[Activity] Copy only the lines between the one containing "Task: Click the" and the end of the records, both included, leaving out pictures.
========================
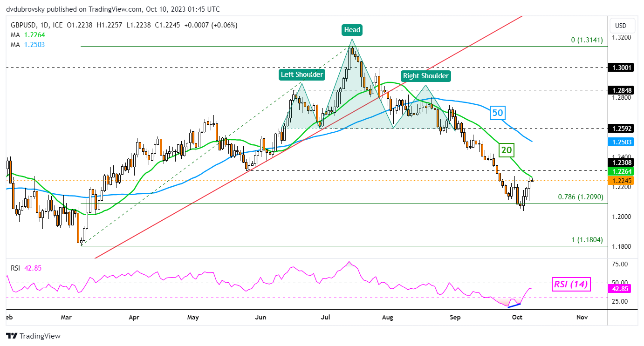Select the green 20 moving average label
The height and width of the screenshot is (346, 644).
pos(506,149)
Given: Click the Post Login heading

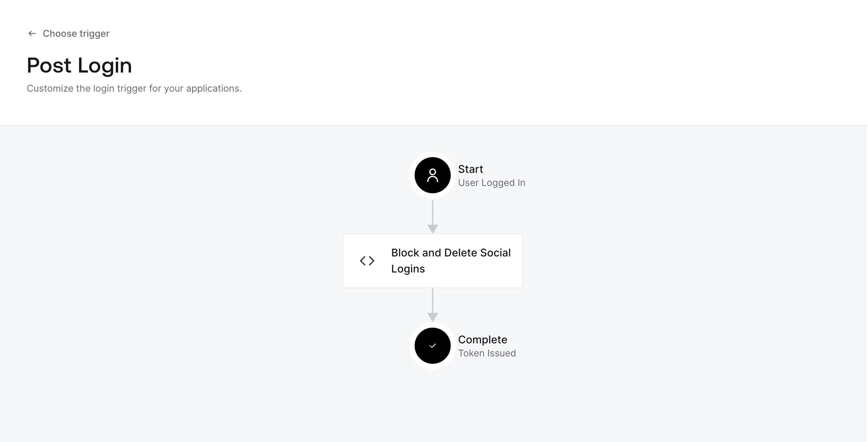Looking at the screenshot, I should [80, 66].
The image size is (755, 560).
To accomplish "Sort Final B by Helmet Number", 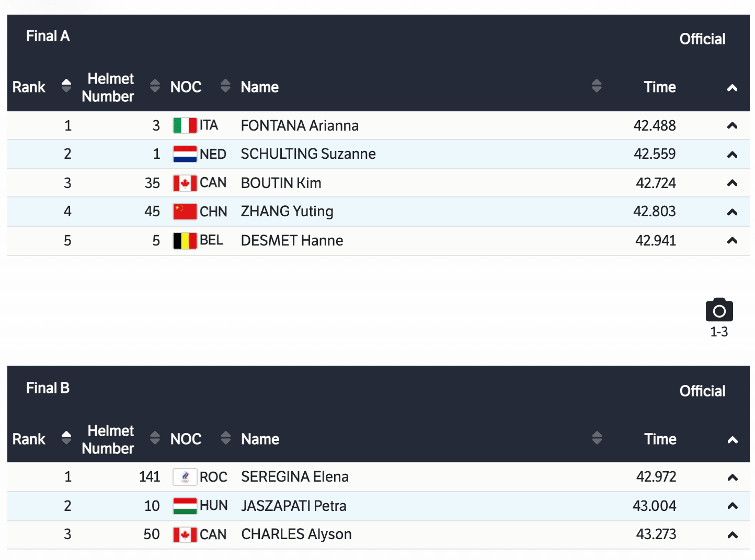I will 155,438.
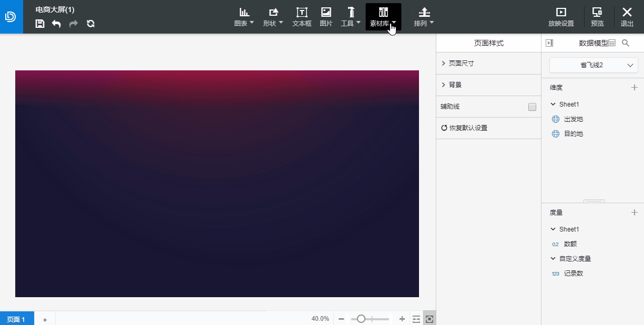Search the data model with the magnifier icon
This screenshot has width=644, height=325.
(626, 43)
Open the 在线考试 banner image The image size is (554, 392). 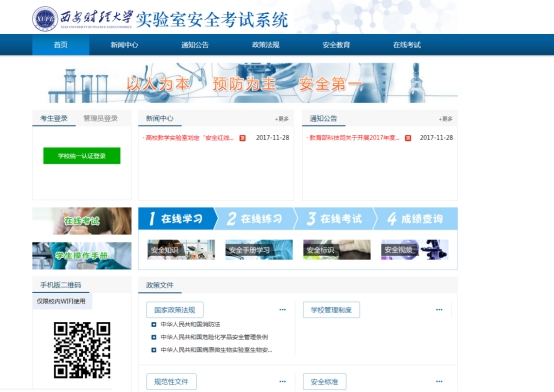[82, 221]
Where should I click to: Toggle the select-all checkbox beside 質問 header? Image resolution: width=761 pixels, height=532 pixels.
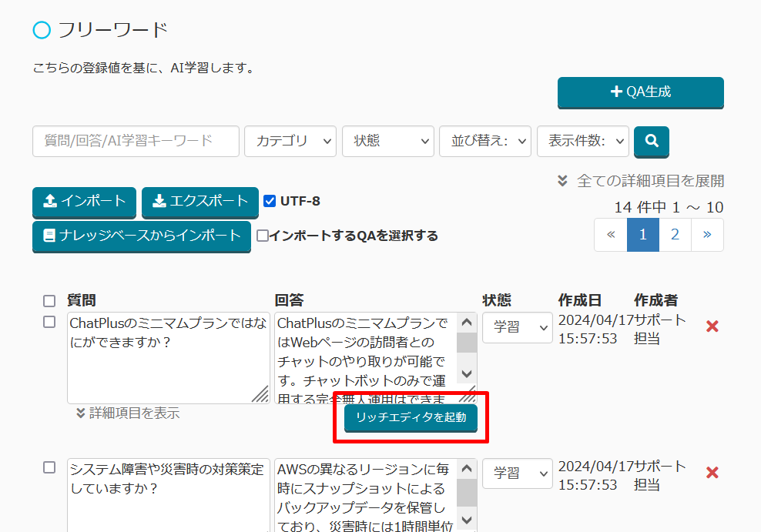(49, 300)
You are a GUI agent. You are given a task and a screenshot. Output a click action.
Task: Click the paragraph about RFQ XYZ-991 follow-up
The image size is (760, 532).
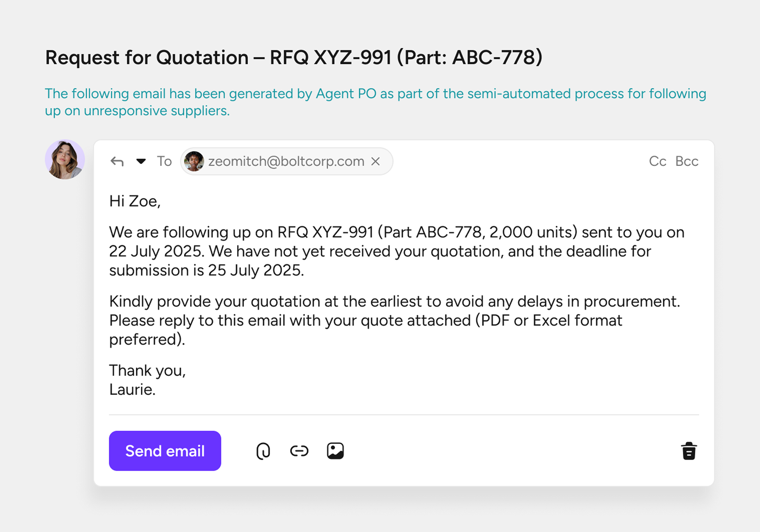[397, 251]
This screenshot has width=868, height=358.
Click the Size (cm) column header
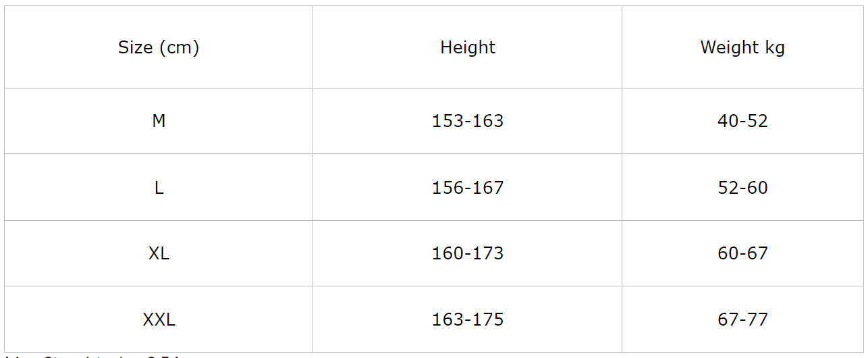point(159,47)
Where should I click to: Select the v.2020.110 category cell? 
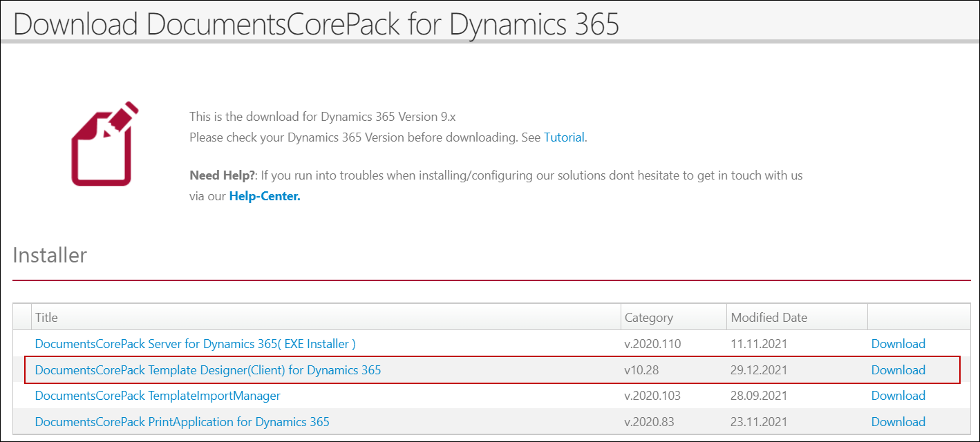coord(652,344)
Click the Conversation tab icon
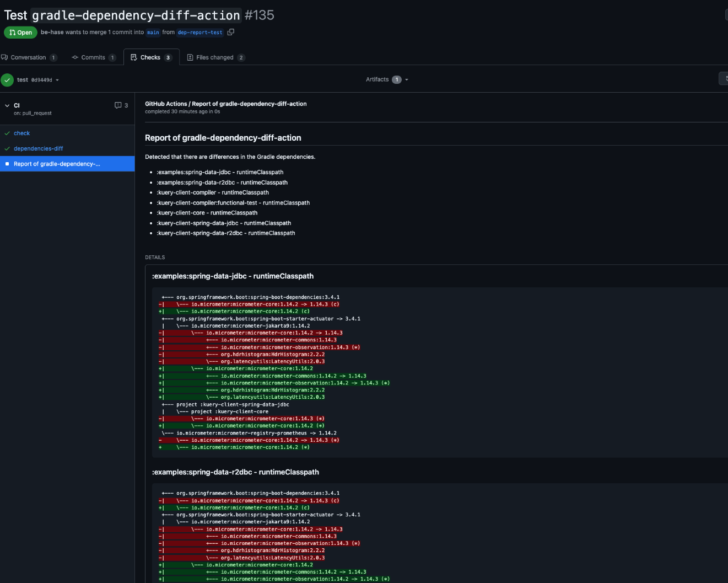The width and height of the screenshot is (728, 583). 4,57
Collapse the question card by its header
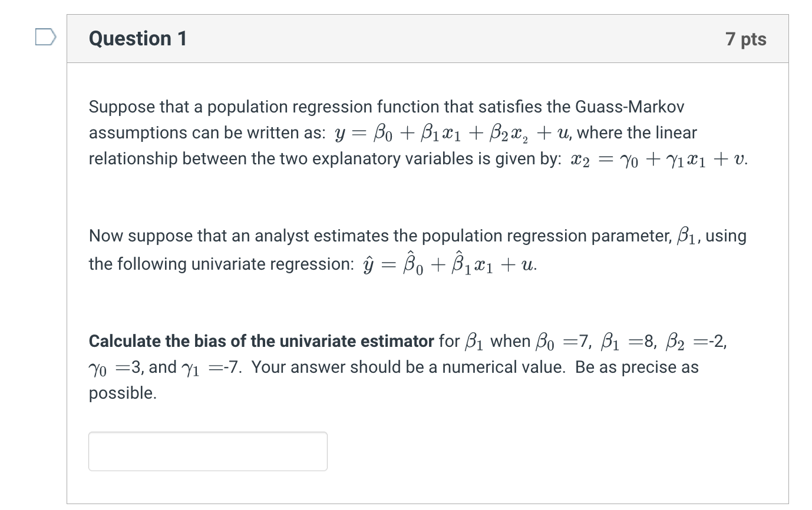Screen dimensions: 812x510 [428, 37]
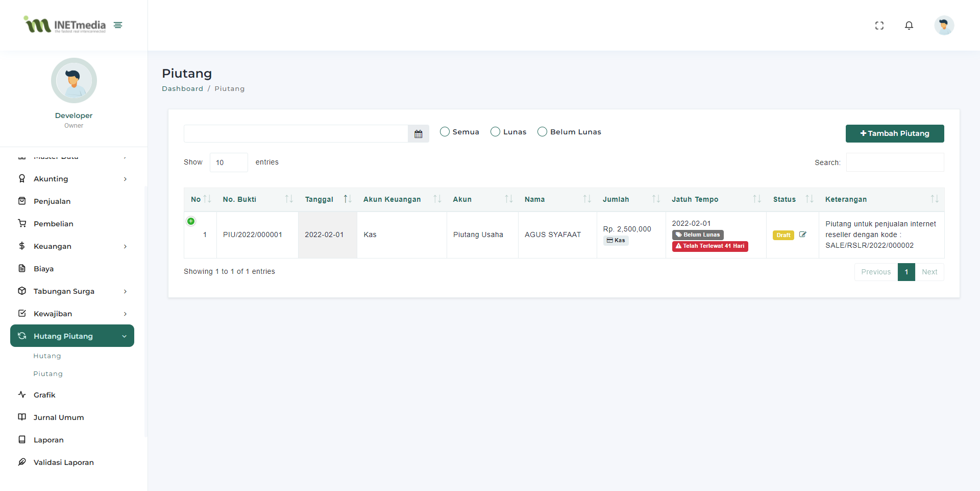Open the notifications bell

909,26
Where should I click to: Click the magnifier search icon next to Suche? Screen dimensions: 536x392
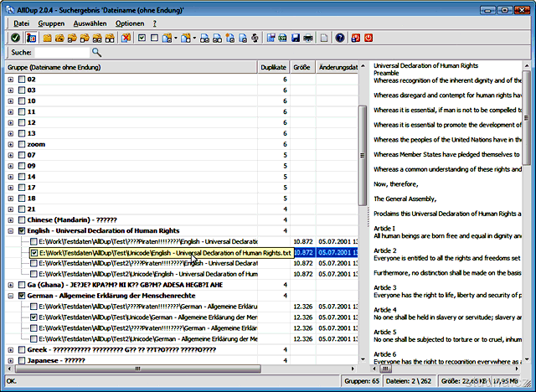point(96,52)
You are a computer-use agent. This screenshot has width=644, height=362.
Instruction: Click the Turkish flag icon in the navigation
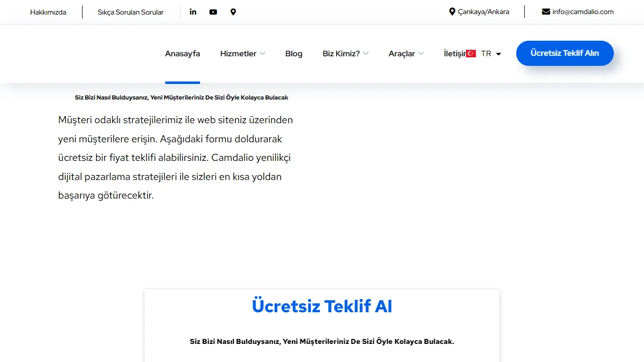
========================
[Exercise result]
Task: Click the paragraph about RFQ XYZ-991 follow-up
The image size is (760, 532).
[397, 251]
This screenshot has width=868, height=358.
Click the Size (cm) column header
point(159,47)
Where should I click to: Select the v.2020.110 category cell? 
coord(652,344)
Click the Conversation tab icon
The width and height of the screenshot is (728, 583). 4,57
Collapse the question card by its header
Screen dimensions: 812x510 [428, 37]
Open the notifications bell

909,26
Where should I click to: Click the magnifier search icon next to Suche? Screen dimensions: 536x392
point(96,52)
You are a computer-use agent. This screenshot has width=644, height=362.
Instruction: Click the Turkish flag icon in the navigation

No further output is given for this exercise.